Jordi Savall and Hespèrion XXI
Wigmore Hall
Stalls G16, £5 (under-35)
29 October 2017
Wigmore page

I had a phase in which I only listened to early music (and Don Giovanni), of which Jorid Savall was a hero. Not that I actually listened to much of what he did, but the one disc I had and the odd pieces I heard on the radio convinced me he was a radical of historically informed performance, an adventurous life-giver to music of which we have such little record. When this passion for early music was shelved in the spare room of my mind, his name continued to throb and glow whenever touched upon by my consciousness, incubated and preserved from experience.
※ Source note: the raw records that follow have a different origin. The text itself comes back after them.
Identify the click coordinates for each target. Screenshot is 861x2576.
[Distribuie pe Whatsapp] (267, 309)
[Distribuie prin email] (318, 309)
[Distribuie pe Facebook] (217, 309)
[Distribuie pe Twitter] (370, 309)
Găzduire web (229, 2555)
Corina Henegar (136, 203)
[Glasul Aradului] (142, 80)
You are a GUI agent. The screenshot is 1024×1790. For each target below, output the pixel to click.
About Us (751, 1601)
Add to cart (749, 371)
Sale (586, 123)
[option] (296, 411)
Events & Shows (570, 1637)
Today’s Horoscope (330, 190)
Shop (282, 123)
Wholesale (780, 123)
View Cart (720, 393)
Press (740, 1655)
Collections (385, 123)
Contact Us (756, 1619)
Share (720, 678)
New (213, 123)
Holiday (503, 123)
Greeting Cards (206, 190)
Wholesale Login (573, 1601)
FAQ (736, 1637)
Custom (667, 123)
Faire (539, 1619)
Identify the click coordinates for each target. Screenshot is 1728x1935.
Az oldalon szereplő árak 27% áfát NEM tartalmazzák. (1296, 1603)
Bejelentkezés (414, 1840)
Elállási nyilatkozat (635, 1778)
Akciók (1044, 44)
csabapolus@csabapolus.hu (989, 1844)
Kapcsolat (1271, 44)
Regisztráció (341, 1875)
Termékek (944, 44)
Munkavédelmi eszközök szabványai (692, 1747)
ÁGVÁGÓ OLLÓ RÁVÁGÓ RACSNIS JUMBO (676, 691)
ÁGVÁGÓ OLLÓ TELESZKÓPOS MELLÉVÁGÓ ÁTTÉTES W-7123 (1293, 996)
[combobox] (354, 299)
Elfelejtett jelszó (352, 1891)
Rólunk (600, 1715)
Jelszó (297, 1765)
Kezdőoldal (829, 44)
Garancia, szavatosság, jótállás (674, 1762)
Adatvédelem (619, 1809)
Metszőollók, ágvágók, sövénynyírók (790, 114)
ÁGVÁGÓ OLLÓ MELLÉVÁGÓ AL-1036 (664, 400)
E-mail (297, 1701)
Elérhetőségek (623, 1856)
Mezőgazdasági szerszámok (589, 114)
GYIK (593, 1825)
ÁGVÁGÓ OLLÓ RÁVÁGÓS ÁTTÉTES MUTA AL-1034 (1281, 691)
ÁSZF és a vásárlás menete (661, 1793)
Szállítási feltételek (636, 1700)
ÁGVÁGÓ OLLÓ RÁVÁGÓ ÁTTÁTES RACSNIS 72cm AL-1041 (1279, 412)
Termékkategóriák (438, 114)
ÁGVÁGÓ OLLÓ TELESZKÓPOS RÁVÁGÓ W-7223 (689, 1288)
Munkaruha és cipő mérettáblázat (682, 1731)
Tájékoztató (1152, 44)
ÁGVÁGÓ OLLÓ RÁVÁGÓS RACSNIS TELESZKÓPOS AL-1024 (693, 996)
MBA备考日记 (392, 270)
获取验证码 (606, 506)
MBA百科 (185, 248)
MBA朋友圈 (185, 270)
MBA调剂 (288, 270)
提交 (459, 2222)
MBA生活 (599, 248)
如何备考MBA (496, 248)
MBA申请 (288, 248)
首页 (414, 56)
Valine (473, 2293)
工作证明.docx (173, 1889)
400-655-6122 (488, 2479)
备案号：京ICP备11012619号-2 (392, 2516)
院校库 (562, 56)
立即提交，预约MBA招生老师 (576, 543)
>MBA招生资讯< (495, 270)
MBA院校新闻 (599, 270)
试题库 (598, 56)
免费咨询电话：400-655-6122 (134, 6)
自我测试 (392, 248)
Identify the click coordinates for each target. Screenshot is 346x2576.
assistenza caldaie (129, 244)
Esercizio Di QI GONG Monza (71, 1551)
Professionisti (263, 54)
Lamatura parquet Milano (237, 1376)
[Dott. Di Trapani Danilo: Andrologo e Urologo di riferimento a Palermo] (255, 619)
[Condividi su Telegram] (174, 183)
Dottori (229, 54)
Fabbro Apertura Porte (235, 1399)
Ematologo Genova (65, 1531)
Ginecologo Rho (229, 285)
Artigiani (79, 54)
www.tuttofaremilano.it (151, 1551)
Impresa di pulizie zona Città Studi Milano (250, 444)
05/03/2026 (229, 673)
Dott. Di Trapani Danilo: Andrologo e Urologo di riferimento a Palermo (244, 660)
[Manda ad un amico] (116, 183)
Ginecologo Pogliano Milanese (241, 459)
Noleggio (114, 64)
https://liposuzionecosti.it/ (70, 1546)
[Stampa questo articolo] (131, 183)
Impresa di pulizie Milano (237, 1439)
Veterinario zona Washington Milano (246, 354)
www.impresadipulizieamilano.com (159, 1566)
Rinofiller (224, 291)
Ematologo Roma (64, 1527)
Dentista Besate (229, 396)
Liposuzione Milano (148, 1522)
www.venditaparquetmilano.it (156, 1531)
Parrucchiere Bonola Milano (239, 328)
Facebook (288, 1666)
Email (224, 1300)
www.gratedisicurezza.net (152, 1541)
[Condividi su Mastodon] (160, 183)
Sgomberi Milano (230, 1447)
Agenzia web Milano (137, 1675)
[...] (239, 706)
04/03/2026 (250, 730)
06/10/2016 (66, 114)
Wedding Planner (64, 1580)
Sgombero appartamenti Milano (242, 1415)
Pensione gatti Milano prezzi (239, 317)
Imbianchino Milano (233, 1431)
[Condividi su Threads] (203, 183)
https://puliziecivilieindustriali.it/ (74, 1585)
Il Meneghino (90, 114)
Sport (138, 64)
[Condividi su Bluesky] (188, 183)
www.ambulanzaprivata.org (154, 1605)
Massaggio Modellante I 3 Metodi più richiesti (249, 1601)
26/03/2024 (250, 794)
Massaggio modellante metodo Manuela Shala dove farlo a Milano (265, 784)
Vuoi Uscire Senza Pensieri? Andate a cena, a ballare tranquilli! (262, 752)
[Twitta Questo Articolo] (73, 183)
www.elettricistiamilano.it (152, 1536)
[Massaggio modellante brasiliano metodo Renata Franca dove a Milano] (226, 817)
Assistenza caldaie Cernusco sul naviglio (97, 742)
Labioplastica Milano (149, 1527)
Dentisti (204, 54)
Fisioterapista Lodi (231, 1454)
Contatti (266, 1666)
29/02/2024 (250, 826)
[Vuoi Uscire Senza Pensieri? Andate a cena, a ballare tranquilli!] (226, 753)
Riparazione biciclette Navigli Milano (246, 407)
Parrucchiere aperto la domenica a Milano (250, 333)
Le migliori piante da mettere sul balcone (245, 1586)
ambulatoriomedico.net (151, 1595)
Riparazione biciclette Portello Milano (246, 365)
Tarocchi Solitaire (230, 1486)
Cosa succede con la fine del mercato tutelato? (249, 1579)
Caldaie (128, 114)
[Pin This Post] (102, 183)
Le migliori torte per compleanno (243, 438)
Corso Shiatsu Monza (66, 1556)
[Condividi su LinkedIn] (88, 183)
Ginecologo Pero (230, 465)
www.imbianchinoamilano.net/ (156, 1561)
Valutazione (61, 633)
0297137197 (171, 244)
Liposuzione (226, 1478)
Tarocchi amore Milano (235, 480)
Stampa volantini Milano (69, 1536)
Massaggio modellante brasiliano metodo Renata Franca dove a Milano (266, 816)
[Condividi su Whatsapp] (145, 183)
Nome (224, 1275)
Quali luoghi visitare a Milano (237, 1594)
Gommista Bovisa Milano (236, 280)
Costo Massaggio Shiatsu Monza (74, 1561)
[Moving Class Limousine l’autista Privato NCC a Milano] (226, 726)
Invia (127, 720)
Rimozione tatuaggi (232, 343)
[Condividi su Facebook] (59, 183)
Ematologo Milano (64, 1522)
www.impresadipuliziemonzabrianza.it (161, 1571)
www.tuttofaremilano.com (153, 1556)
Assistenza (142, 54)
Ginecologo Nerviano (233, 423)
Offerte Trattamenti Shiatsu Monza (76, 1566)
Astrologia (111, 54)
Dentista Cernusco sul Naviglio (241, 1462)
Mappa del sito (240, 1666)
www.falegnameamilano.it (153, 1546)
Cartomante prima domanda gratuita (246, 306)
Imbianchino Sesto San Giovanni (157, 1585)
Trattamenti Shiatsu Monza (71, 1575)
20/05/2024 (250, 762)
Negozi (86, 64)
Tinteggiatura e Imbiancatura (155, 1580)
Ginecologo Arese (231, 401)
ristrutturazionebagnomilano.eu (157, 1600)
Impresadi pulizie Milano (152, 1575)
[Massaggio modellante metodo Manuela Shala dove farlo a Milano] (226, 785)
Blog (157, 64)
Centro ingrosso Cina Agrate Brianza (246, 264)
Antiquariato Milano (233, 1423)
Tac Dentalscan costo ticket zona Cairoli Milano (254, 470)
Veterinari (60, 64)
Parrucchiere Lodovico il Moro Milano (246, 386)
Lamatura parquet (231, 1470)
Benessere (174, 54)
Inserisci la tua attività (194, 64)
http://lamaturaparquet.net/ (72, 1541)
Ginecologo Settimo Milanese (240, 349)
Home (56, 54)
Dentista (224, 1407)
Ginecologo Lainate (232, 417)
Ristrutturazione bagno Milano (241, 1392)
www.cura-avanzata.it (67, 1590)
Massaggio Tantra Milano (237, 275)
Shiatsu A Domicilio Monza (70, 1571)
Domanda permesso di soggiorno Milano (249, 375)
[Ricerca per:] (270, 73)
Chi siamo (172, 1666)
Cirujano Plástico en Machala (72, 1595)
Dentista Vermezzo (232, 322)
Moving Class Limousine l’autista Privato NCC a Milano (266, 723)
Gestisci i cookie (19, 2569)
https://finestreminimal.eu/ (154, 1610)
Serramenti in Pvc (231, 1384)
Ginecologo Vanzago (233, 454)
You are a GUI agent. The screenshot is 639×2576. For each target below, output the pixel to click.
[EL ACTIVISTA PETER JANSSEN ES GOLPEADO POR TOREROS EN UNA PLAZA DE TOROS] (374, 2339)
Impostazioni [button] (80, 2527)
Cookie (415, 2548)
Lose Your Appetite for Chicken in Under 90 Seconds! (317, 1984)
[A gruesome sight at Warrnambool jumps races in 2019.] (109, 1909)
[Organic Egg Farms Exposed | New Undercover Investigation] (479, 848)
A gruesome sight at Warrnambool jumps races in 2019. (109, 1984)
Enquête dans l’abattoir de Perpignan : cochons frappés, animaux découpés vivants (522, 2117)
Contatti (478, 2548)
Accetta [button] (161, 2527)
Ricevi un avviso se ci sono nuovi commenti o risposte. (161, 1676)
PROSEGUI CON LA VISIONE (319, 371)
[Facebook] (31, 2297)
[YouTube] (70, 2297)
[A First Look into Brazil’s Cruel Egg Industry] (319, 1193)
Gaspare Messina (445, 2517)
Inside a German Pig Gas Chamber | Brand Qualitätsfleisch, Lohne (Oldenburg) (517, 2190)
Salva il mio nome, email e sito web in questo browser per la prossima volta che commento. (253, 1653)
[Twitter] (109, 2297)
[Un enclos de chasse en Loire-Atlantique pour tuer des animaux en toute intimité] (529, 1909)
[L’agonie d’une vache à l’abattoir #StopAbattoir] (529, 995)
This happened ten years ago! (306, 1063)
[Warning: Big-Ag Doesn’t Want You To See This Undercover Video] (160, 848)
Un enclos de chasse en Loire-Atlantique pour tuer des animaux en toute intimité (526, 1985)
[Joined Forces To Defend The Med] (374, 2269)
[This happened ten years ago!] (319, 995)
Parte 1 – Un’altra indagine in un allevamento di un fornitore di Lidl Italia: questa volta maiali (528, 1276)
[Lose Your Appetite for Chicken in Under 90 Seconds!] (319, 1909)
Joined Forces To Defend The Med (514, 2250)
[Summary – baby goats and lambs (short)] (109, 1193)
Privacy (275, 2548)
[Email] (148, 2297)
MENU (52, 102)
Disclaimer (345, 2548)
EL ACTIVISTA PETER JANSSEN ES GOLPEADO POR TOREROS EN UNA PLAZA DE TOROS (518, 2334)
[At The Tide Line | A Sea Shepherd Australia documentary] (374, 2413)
So you can imagine my excitement before this concert. I eagerly craned from my seat to catch a glimpse of the range of viols the great Jordi would play, to see if I recognized any of the reedy instruments on the table by his side. I didn’t. This should have been a warning but I heeded it not. The two-hour concert and ensuing suite of encores were lesson enough, though: this is music that, for my level of knowledge, is best consumed in those odd pieces heard on the radio, or at the most in a single CD of presumably closer overlap with music with which I am more familiar. In short, I went speedily from ecstasy to a battle with snoozedom.

This is my failing rather than anyone else’s. The all-male band of Hespèrion XXI are accomplished musicians deeply familiar with the musical styles employed and with the ensemble. I would name the mournful player of the mysterious reeds, and the calmly flashy player of the zither-like thing, as particularly good, but alas I know not their names and the internet yields them not. The band as a whole is surprisingly dependent on Jordi, searching his impassive face for guidance between sections; and their improvisatory skits were oddly disjunct from the surrounding context – but perhaps this is par for the course for the music recorded by the 17th-century polyglot Moldavian soldier Dimitrie Cantemir, who provided the music for this evening. I simply don’t know.

I am now very thoroughly aware, though, that I am too ignorant about the different musical forms of the Mediterranean to be able to determine when a melody is played in the Turkish style and when in the Bulgarian. The consequent effect is of hearing essentially the same short piece, with variations of orchestration, continuously for two hours. So this wasn’t the concert for me, and I take full responsibility for leaving that Jordi hero throbbing away in my mind unexposed. But I will nevertheless gripe that the Wigmore could perhaps have encouraged Hespèrion to perform music closer to the repertory for which the Wigmore is better known. Although perhaps this would have gone against the spirit of the thing.